Dans ce contexte d’économies désynchronisées, la Banque centrale européenne (BCE), focalisée uni-quement sur l’indice des prix à la consommation, a laissé filer dans les années 2000 la masse monétaire à plus de 10 % par an. Beaucoup d’Etats ont profité de cet afflux de liquidité et des taux bas pour développer des modèles économiques fragiles (systèmes bancaires et secteurs immobiliers irlandais, espagnols et chypriotes; dettes publiques grecque, portugaise…).

La réalité a donc été différente de ce qui était prévu et l’euro a suscité beaucoup de déceptions, particulièrement ces cinq dernières années de crise.
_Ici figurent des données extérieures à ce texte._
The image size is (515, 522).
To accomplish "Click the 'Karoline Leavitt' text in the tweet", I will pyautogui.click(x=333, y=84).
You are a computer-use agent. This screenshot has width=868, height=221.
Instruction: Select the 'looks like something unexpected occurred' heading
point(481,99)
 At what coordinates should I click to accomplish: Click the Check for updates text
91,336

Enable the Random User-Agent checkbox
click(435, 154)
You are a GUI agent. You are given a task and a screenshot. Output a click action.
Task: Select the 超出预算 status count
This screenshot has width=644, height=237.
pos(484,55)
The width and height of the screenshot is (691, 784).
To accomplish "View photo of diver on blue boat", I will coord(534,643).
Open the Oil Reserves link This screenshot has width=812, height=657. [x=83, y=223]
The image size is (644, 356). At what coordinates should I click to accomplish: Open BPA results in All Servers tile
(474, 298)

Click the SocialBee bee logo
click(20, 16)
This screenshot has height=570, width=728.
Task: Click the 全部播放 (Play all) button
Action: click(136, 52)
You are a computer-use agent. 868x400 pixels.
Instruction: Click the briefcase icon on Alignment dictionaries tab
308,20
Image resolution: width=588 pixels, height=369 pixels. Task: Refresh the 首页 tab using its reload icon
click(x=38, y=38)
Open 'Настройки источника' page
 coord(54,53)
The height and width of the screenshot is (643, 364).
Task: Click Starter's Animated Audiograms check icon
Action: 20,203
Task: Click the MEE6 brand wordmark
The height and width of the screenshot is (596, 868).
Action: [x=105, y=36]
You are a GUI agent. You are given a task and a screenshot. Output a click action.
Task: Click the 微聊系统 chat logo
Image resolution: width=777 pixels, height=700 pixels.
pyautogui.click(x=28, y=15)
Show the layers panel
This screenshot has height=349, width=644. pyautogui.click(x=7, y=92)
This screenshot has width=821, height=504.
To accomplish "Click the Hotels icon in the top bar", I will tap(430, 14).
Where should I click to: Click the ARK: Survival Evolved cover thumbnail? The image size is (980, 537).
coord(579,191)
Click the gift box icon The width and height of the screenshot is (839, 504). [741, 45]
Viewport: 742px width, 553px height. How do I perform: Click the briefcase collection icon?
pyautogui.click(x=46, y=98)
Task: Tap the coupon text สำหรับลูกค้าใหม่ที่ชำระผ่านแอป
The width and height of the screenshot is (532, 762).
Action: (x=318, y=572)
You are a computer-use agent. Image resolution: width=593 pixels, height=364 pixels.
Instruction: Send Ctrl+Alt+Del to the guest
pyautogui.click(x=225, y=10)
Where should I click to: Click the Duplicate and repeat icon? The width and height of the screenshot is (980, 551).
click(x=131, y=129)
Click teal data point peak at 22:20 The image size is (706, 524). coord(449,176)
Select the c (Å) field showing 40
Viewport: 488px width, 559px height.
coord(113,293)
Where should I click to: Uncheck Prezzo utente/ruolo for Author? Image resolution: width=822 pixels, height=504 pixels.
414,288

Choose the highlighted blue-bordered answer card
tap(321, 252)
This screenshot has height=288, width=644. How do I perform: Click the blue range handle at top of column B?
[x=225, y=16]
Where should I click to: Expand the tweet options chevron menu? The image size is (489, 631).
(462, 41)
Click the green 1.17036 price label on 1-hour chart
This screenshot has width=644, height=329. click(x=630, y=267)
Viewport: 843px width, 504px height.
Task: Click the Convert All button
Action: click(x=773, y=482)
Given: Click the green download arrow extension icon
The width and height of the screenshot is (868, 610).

Mais le bilan de l’euro ne doit pas s’arrêter là. L’euro a créé une véritable solidarité entre les Etats membres. Pendant les années 2000, tous les Etats ont bénéficié de l’euro, de ses taux d’intérêt bas et de sa parité faible. Et, aujourd’hui, aucun Etat n’a intérêt à sortir de l’euro, que ce soit les Etats exportateurs du Nord, qui souffriraient de l’appréciation du change, ou les Etats endettés du Sud, qui pâtiraient d’une hausse des taux d’intérêt.

Douze ans après le passage à l’euro, alors que les mesures d’urgence pour faire face à la crise actuelle ont été posées (Mécanisme européen de stabilité), l’enjeu est de tirer, de manière pragmatique, les enseignements de ce premier cycle économique de l’euro.

Les initiatives présentées par la France et l’Allemagne le 30 mai préconisent une plus grande intégration de la gouvernance de la zone euro et de la régulation bancaire. Ces réformes institutionnelles seront difficiles à mener, dans un contexte de résistance aux transferts de souveraineté. De plus, elles ne suffisent pas à traiter les principales fragilités de l’euro.

La BCE est la première source de fragilité de la zone euro. Ses objectifs et sa gouvernance, tels qu’ils sont définis aujourd’hui, ne l’ont pas empêchée d’adopter dans les années 2000 une politique monétaire particulièrement dommageable.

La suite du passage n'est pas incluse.